FRANZISKA SEYBOLDT LUSTOBJEKTE : Mein Bifi-Mezzo-Mix-Trauma
Meine Freunde sind total tolerant. Außer Menschen gegenüber, die nicht kochen. Wie mir
Früher wollte ich immer ein Schlüsselkind sein. Doch damals, als Bionade-Boheme noch nicht mal ein Schimpfwort war, kauften meine Eltern schon bei Hess Natur, Manufactum und Demeter. Mittags gab es Grünkernbratlinge, abends Brot mit Bergkäse. Alle paar Monate mal lag mittags ein Zettel auf dem Küchentisch: „Liebe Franzi, wir kommen erst heute Abend wieder. Im Gefrierfach ist Tiefkühlpizza. Kuss, Mama.“ Diese Tage fühlten sich an wie Milchschnitte, Bifi und Mezzo-Mix zusammen.
Irgendwann zog ich zu Hause aus und in eine WG. Und plötzlich, über Nacht, war Kochen total angesagt – nur ich war irgendwie auf Cheeseburger, Döner und Limo hängen geblieben. Durfte ich als Kind ja alles nicht, ich hatte also Nachholbedarf. Als alle um mich herum schon blanchierten, dünsteten und flambierten, stieg ich gerade von Kochbeutelreis auf Basmati um. Als ich endlich drei Rezepte auswendig konnte, fingen die anderen bereits an, Gerichte aus dem Kühlschrank heraus zu improvisieren.
Tim Mälzer hat mal gesagt, wenn er im Supermarkt mit einer Pizza an einer Kasse stehe, sei das so, als wenn andere mit einem Schmuddelheft am Bahnhofskiosk warten. Lieber Tim, mir geht es genauso. Fernsehkoch hin oder her – was das Kochen betrifft, befinde ich mich in der sozialen Schmuddelecke meines Freundeskreises. Die sonst allgegenwärtige linksliberale Gesinnung ist da schnell vergessen – wer nicht kocht, wird diskriminiert.

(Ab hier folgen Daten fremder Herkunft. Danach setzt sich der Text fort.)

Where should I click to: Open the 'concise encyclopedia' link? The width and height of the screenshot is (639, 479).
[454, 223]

Eine ehrliche Portion Nudeln mit Pesto? Ein absolutes No-go! Entweder muss das Pesto selbst hergestellt werden („Um die Ecke gibt es ganz tolle Einmachgläser!“), oder es muss noch mindestens eine Extrazutat reingeschnippelt werden („Wie, du hast keine Schalotten da?“). Das Wort, das dabei gern verwendet wird: verfeinern. Dabei haben das doch schon die Geschmacksexperten von Barilla gemacht, als sie die Soße entwickelt haben. Aber nein, meine Freunde sind ja so überaus individuell. Das Motto: Ich koche, also bin ich.

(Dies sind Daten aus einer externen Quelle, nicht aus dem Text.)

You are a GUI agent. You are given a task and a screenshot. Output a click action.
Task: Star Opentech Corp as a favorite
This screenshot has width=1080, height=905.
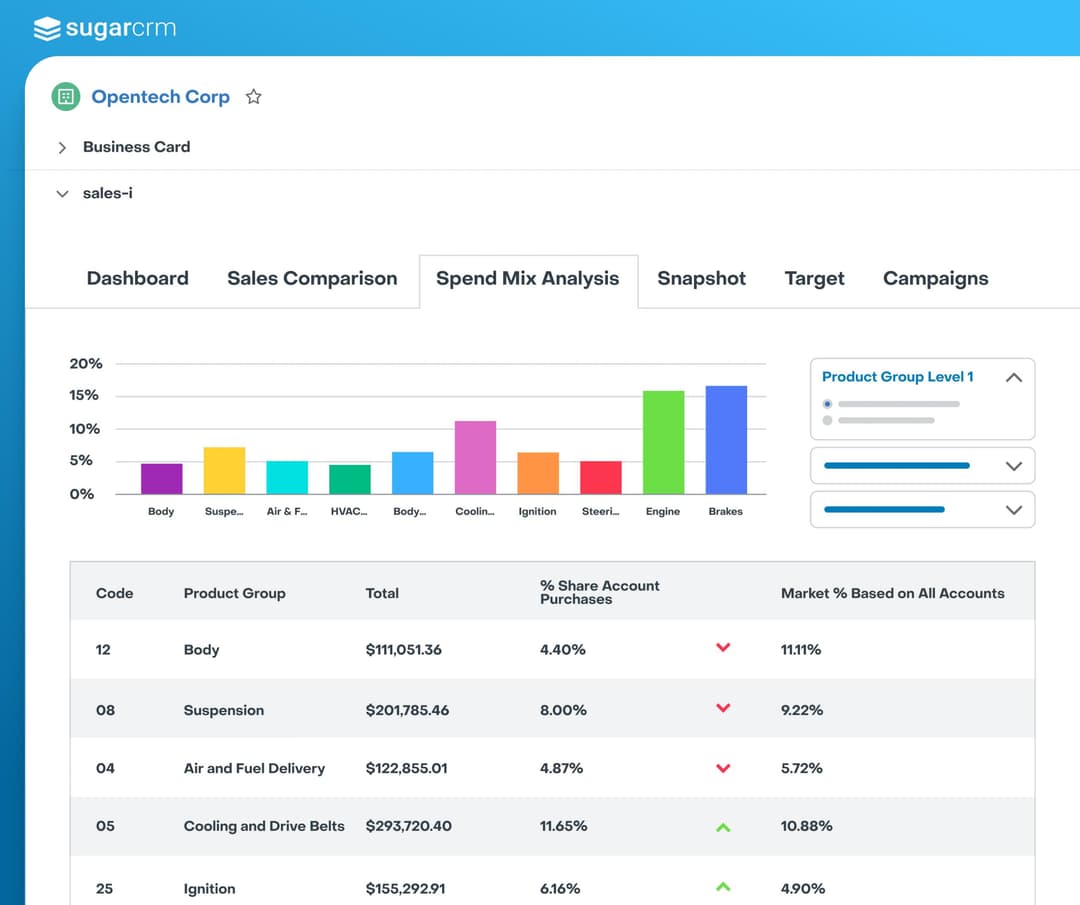pos(254,97)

Mein Freund Hugo zum Beispiel beäugte neulich kritisch das dreckige Geschirr in der Spüle. „Aha!“, rief er und zeigte anklagend mit dem Zeigefinger auf die Essensreste: „Tomatensoße, Tomatensoße, Tomatensoße. Und Salat, na immerhin.“ Am Kühlschrank ging die Razzia weiter. „Wein, Wodka, Prosecco und Ketchup. Hm …“ Jetzt reicht’s aber, dachte ich und schob Hugo zur Tür hinaus. Im Vorbeigehen widmete er dem schrumpeligen Apfel in meinem Obstkorb noch einen letzten mitleidigen Blick.

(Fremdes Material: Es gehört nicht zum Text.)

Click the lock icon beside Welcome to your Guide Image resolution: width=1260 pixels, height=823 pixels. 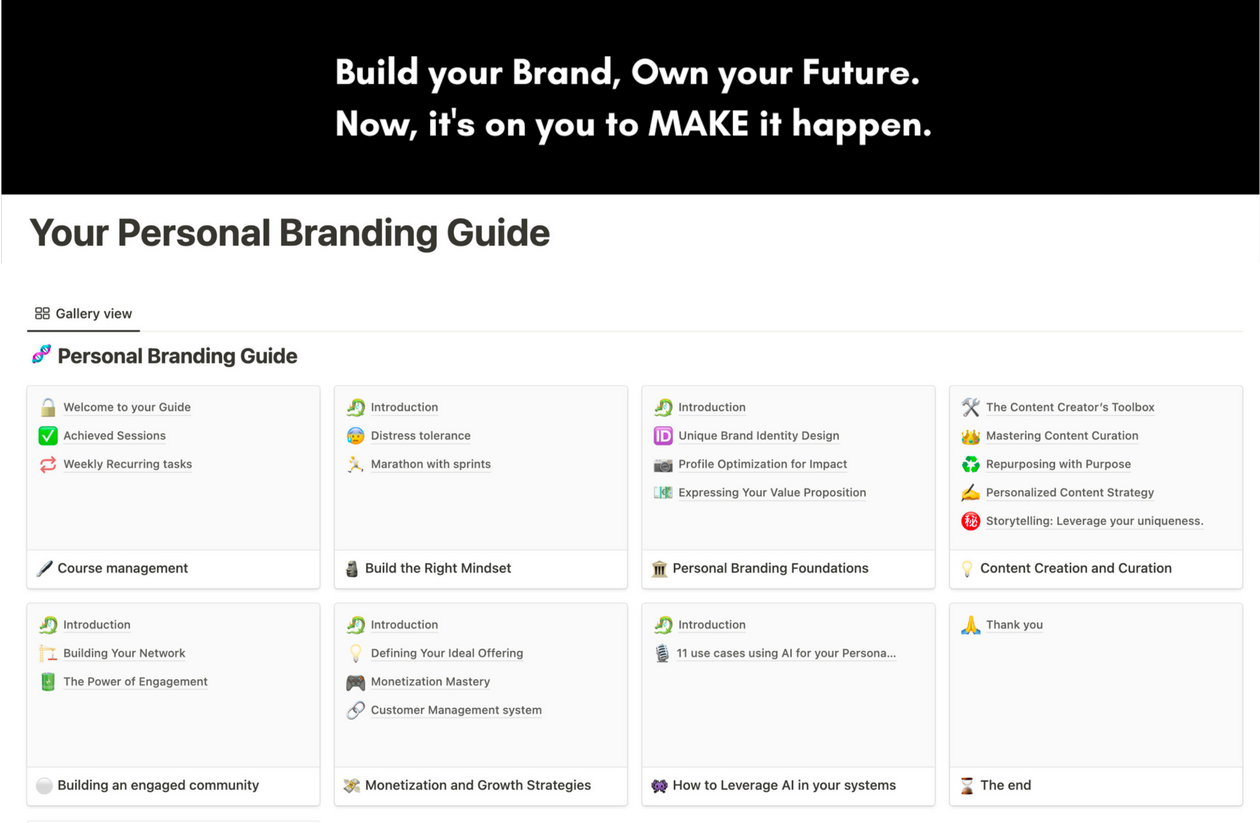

Leider denken viele wie Hugo. Zum Geburtstag bekam ich zwei Kochbücher geschenkt. Und eine Freundin beendete die Liaison mit einem tollen Mann, nur weil der gern und oft Fast-Food-Produkte aß.
Ich beklagte mich bei meiner Freundin Martha über mein bedauernswertes Leben unter fanatischen Hobbyköchen. „Quatsch nicht rum“, sagte sie, „dein Rührei an Ostern war göttlich!“ Ach, dabei hatte ich das doch nur schnell improvisiert – Eier, Milch, Feta. Und das Ganze dann mit Kräutern der Provence verfeinert. Das ist ja nun wirklich keine große Sache.